[Dataset entries]

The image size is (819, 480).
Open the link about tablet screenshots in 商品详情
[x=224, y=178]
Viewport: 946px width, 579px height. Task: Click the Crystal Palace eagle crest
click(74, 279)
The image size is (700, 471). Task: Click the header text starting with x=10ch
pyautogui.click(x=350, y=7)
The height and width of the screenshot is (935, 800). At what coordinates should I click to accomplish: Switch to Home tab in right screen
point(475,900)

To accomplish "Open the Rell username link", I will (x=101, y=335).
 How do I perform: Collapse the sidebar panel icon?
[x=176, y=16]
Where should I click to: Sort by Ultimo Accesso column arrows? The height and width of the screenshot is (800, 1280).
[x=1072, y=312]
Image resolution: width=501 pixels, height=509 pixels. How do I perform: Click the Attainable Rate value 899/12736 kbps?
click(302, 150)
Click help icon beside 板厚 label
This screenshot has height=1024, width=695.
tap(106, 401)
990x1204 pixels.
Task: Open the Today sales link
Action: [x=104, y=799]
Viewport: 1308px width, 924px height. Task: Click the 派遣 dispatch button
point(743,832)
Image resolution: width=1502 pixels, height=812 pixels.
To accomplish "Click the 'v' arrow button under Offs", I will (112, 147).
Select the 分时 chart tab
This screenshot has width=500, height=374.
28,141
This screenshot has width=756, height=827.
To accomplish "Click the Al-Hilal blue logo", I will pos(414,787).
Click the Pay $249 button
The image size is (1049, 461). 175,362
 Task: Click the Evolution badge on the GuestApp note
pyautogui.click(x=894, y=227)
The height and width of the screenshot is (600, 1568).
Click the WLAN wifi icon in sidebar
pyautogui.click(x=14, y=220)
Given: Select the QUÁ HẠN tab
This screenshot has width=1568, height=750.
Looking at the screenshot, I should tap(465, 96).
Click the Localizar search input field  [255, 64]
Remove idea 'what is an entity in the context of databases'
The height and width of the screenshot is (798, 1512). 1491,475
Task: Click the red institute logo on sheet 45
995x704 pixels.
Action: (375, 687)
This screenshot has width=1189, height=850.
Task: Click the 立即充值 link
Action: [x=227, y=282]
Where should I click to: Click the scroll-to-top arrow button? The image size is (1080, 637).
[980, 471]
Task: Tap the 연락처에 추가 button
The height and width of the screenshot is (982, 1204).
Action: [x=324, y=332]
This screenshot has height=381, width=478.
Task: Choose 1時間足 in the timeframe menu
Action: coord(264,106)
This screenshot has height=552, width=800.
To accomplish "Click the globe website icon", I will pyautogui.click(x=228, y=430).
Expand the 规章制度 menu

REQUIREMENT |
Search the entries above for "will". Show every line that has it.

ANSWER |
To accomplish "Open the Rell username link", I will (x=101, y=335).
To accomplish "Click the 'v' arrow button under Offs", I will (112, 147).
To accomplish "Click the Al-Hilal blue logo", I will pos(414,787).
To accomplish "Click the globe website icon", I will pyautogui.click(x=228, y=430).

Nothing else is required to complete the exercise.